Exercise description - Reproduce the lines of the records below from the line with "Collapse the Details section" up to and including the line with "click(x=187, y=500)".

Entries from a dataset
━━━━━━━━━━
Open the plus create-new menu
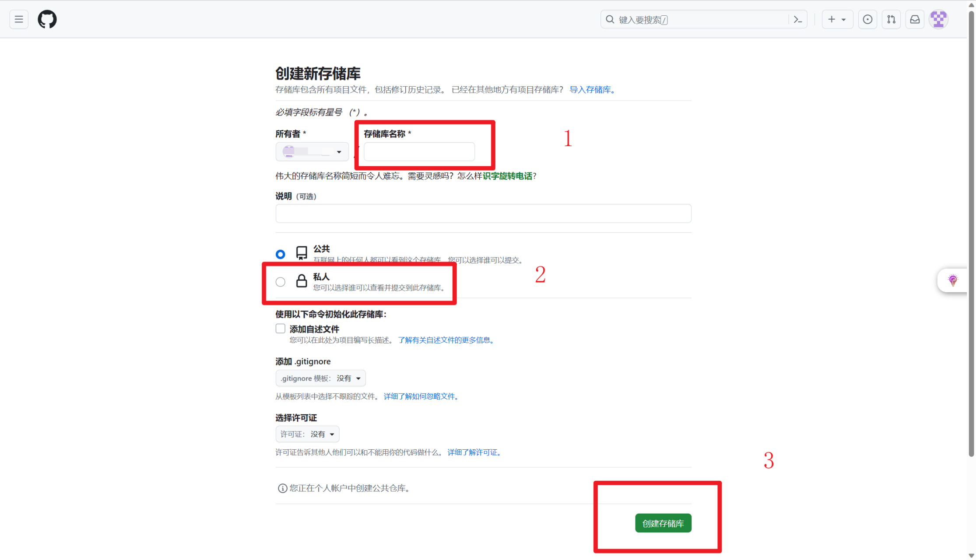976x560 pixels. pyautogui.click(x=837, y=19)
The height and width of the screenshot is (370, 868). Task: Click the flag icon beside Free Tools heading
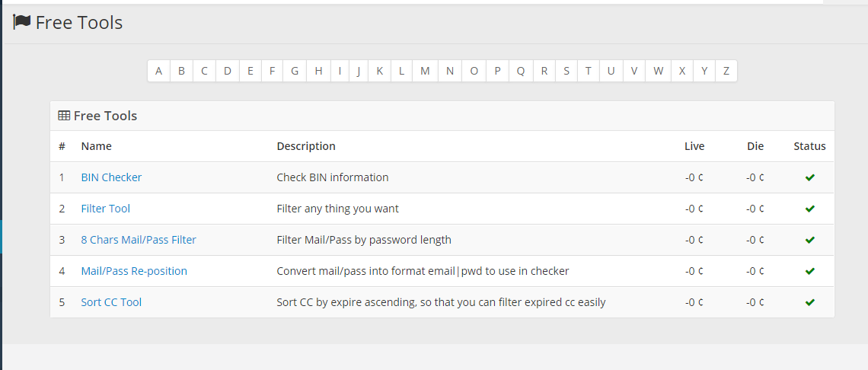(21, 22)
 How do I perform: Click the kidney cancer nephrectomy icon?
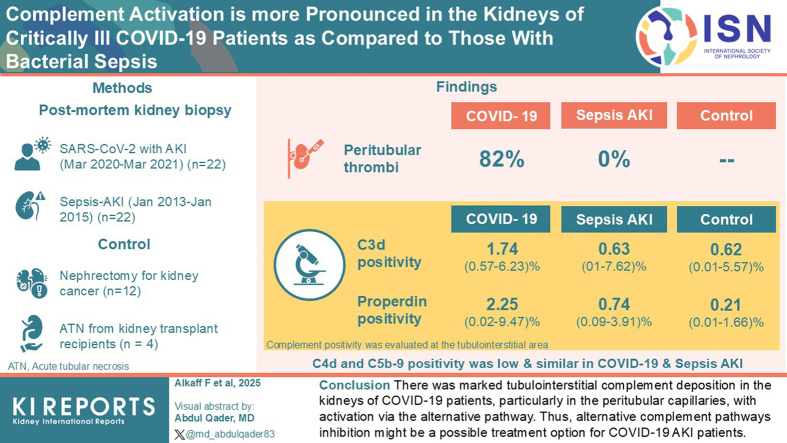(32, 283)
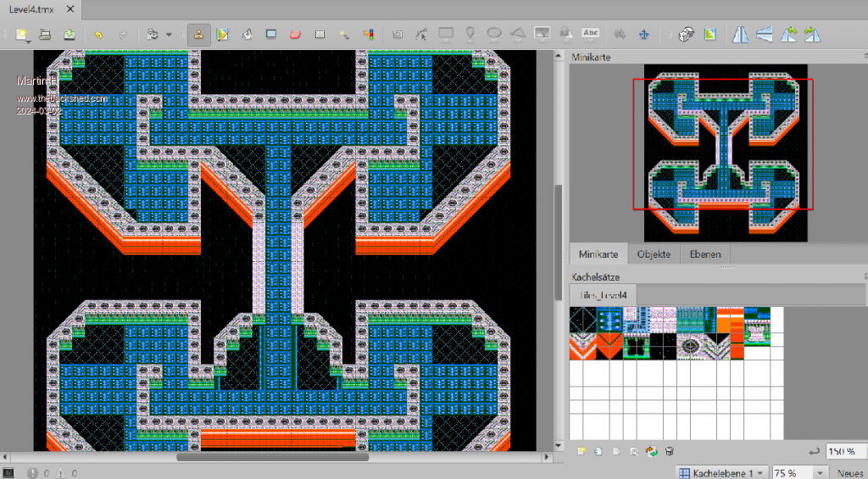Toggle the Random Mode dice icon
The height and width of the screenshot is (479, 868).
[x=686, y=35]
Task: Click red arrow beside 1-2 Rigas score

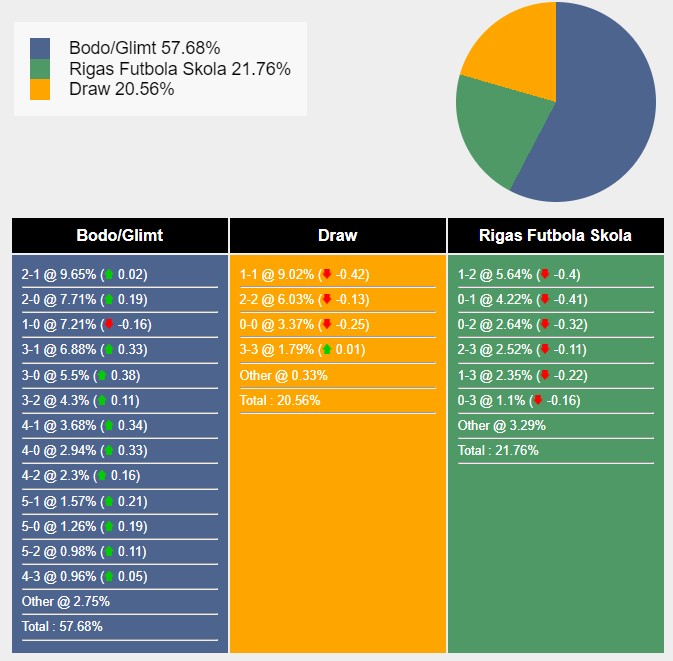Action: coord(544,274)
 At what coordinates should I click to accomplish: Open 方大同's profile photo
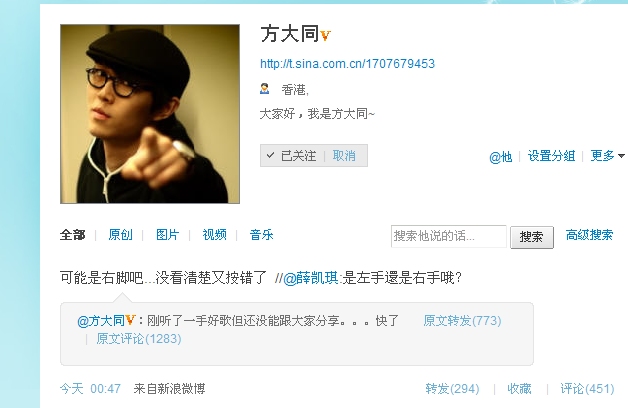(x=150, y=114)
━━━━━━━━━━
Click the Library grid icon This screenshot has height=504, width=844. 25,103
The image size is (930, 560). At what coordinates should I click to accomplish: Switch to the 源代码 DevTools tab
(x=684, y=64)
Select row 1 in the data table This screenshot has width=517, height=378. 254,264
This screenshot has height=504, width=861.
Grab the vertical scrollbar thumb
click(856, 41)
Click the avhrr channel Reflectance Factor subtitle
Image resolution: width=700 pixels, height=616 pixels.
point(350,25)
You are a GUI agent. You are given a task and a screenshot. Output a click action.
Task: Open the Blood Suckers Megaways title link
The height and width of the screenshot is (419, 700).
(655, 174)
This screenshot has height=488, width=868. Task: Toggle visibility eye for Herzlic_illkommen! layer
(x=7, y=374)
━━━━━━━━━━
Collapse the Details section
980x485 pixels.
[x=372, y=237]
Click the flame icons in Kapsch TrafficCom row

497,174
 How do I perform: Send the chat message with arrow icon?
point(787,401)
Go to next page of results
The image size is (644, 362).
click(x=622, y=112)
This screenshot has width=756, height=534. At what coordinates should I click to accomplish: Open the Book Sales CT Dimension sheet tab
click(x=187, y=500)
━━━━━━━━━━
Reply to the exercise -
Collapse the Details section
980x485 pixels.
[x=372, y=237]
Click the flame icons in Kapsch TrafficCom row

497,174
 How do I perform: Send the chat message with arrow icon?
point(787,401)
Go to next page of results
The image size is (644, 362).
click(x=622, y=112)
This screenshot has width=756, height=534. At what coordinates should I click to accomplish: Open the Book Sales CT Dimension sheet tab
click(x=187, y=500)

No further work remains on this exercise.